Write out exactly, with both ends included, the lines that run from the line containing "Task: Open the Discount type dropdown" to the end of the entries. Pictures are not part of the answer.

(Extracted data)

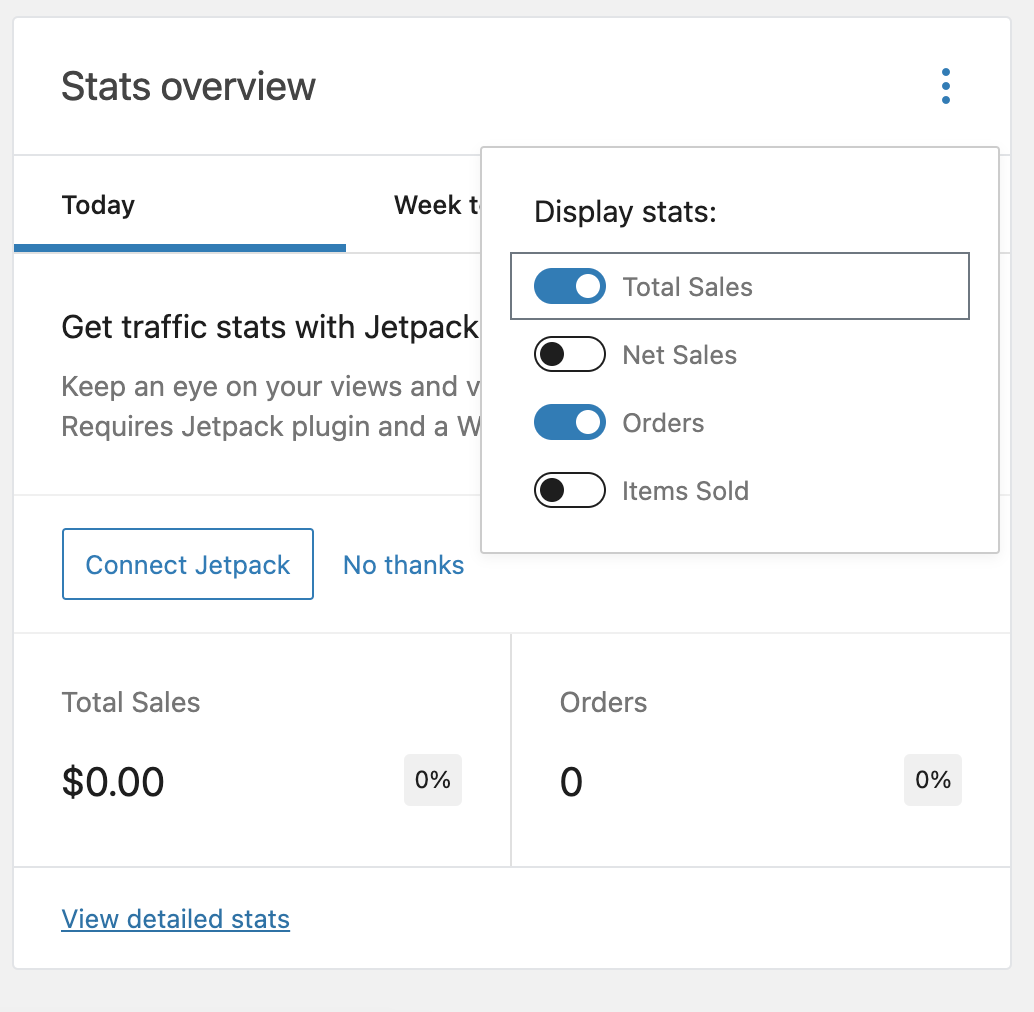
Task: Disable the Total Sales toggle switch
Action: pos(570,287)
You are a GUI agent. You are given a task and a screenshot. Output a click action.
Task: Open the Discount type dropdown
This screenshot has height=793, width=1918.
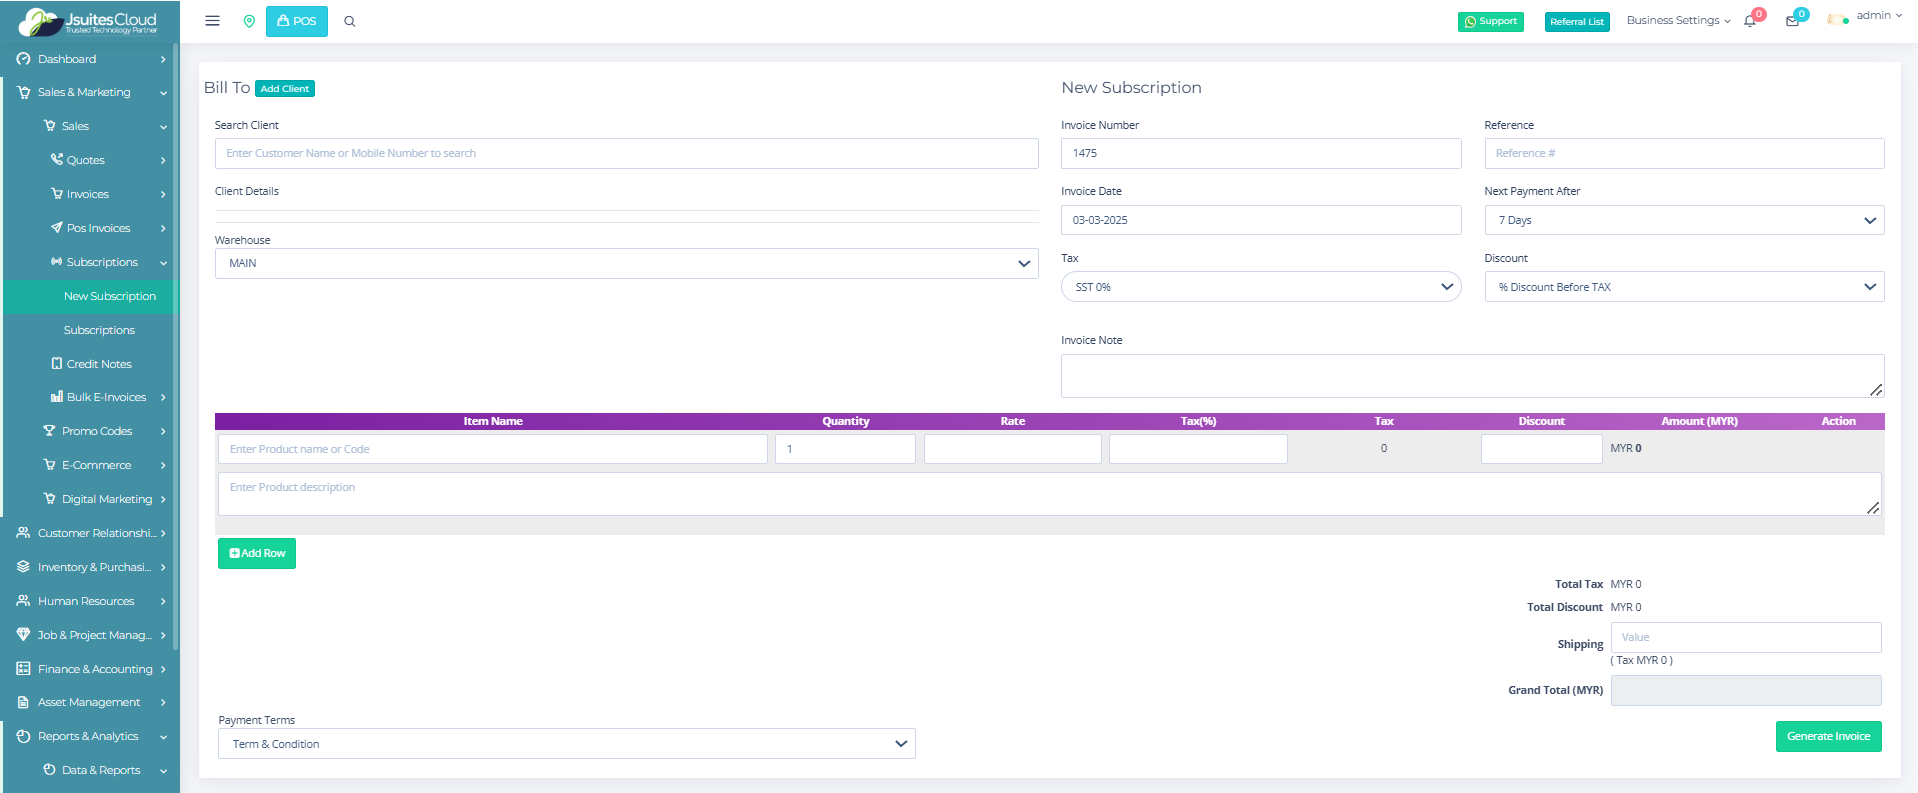point(1684,287)
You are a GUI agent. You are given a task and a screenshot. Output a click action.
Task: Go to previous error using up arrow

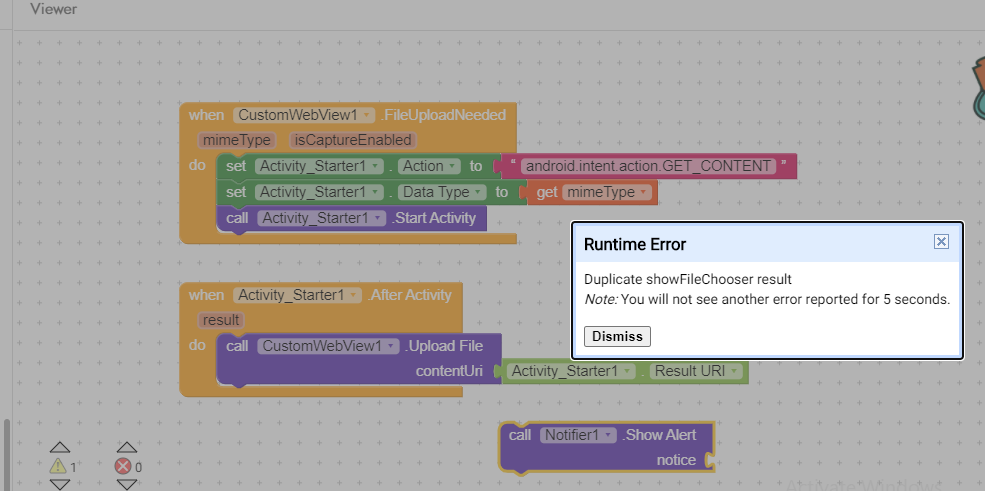tap(126, 447)
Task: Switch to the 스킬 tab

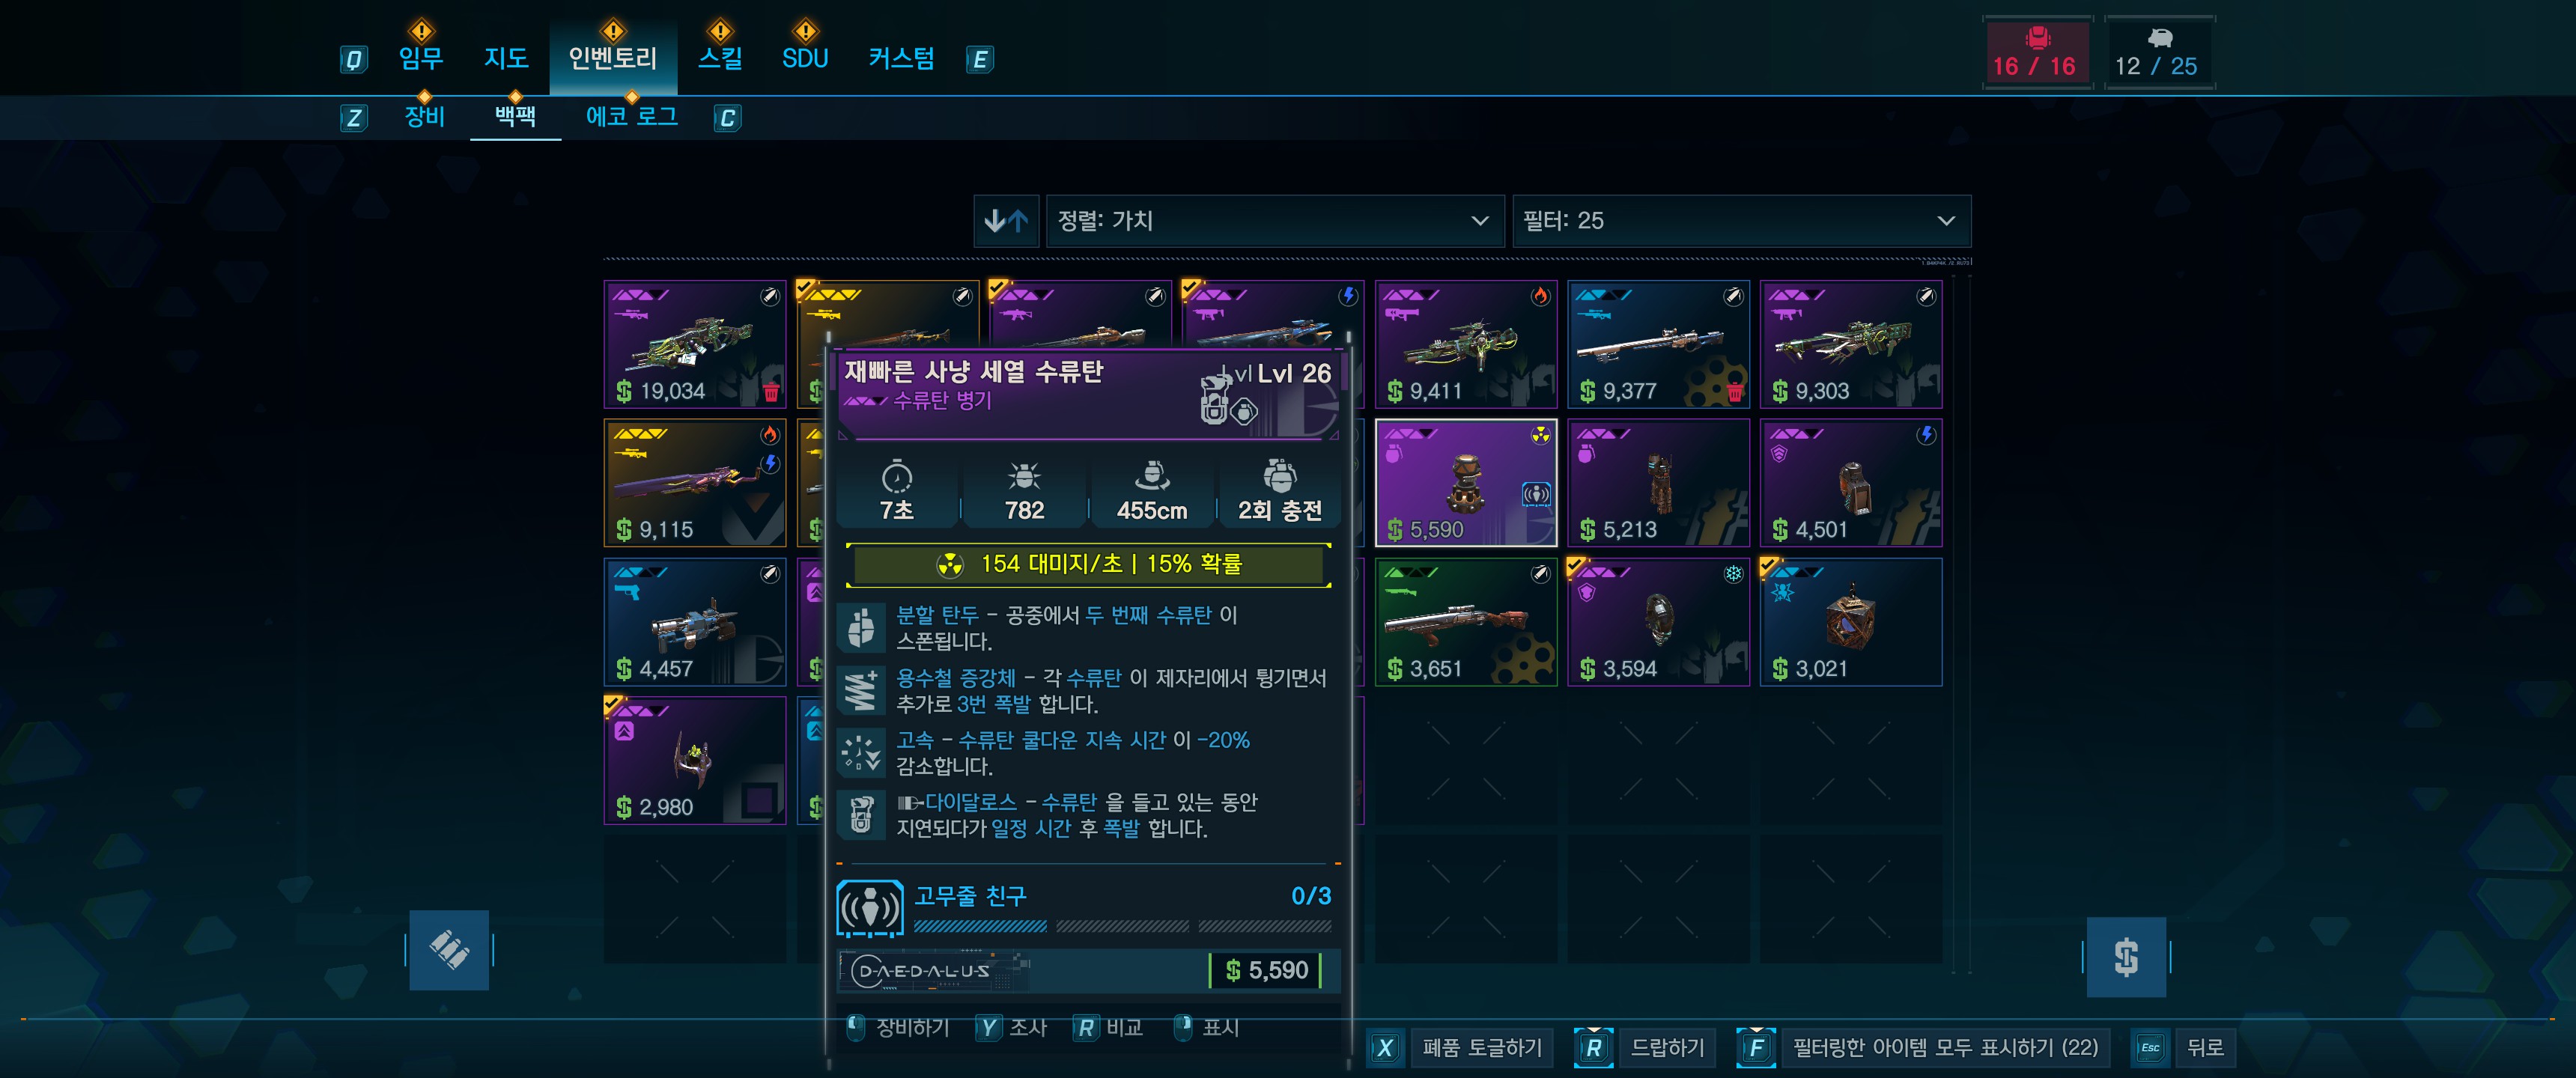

(End Extracted data)

▸ Solution for this problem
Task: Open the Discount type dropdown
This screenshot has height=793, width=1918.
point(1684,287)
You are a GUI agent. You are given a task and a screenshot. Output a click action.
Task: Go to previous error using up arrow

tap(126, 447)
Task: Switch to the 스킬 tab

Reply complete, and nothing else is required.